Date Published: , 2010
Publisher: A.I. Gordeyev
Author(s): A.V. Maksimenko, A.V. Vavaev, L.I. Bouryachkovskaya, V.P. Mokh, I.A. Uchitel, V.L. Lakomkin, V.I. Kapelko, E.G. Tischenko.
Bienzyme conjugate was obtained by the covalent connection of superoxide dismutase with catalase through endothelial glycocalyx glycosaminoglycan – chondroitin sulfate (SOD-CHS-CAT). This SOD-CHS-CAT conjugate has vasoprotective activity in respect to platelet interactions, tonus of the ring arterial fragment of a rat blood vessel, as well as normalization of hemodynamic parameters in rats and rabbits in conditions of oxidative stress caused by the administration of hydrogen peroxide. The SOD-CHS-CAT conjugate had antiplatelet potential due to its antiaggregation action manifested through the combination of enzyme activities and an acquired supramolecular structure. The influence on arterial fragment tonus was equivalent for SOD and CAT in native and conjugated form. Blood pressure and heart rate were significant and effectively normalized with SOD-CHS-CAT conjugate in rats and rabbits (after hydrogen peroxide administration as a perturbance stimulus). We have discovered the possibility of using the antioxidant bienzyme conjugate in chronic prophylaxis. It is important for a real development of the oral form of the SOD-CHS-CAT conjugate. These results indicate that the development of enzyme conjugates can be medically significant, as a promising approach for the creation of new drugs.

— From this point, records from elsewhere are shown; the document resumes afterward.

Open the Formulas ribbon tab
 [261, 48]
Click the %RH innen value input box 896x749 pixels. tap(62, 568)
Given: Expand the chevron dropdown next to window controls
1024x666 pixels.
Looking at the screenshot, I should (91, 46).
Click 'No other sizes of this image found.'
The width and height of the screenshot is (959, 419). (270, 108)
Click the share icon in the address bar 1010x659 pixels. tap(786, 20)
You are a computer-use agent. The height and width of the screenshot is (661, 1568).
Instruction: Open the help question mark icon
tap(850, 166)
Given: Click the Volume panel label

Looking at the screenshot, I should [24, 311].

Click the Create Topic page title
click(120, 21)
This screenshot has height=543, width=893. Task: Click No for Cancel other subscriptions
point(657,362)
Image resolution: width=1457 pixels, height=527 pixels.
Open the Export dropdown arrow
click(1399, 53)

Enzymes are widely used as medication in thrombolytic therapy [1, 2]. The “golden molecule” of fibrinolysis and “golden time” of thrombolysis are known to increase the arsenal of biocatalysts used in treatment [3, 4]. However, the therapeutic applications of enzymes are far from having been exhausted, and there is a search for new forms that can be used in the development of original treatments for various pathologies [5, 6].
The effects of SOD-CHS-CAT on platelets
The results of the present study indicate that supra-molecular enzymatic conjugates are potentially effective and safe and that they can be used in practical medicine. Covalent cross-linking of enzymatic subunits accounts for a mutual stabilization of biocatalyst activity. Augmented molecular weight and the inclusion of chondroitin sulphate (glycosoaminoglycan of the endothelial glycocalyx) in the conjugate results in a vasoprotective activity of the SOD-CHS-CAT derivate on the inner surface of the vascular wall. The therapeutical effect of the SOD-CHS-CAT is determined by covalent coupling of SOD and CAT activities, which underlies their combined action and formation of harmless products of enzymatic conversion. The supra-molecular structure of the nanoconjugate accounts for its previously unknown quality – the capacity to prevent induced platelet aggregation. The activity of the components of the SOD-CHS-CAT conjugate is very pronounced, since the influence of the SOD and CAT activities of the conjugate on the tone of the vascular fragment is similar to that of native enzymes. The contribution of chondroitin sulphate to the antiaggregational effect is also very clear. The described qualities determine the higher antioxidant activity of the SOD-CHS-CAT conjugate, as compared to the other combinations of its individual components. The SOD-CHS-CAT conjugate is well-tolerated, it possesses satisfactorily acute toxicity, normalizing action in relation to hemodynamics under oxidative stress, and a pronounced therapeutical effect. All these factors make the conjugate a prospective drug candidate. This study represents a new approach to the development of therapeutically significant enzymatic conjugates.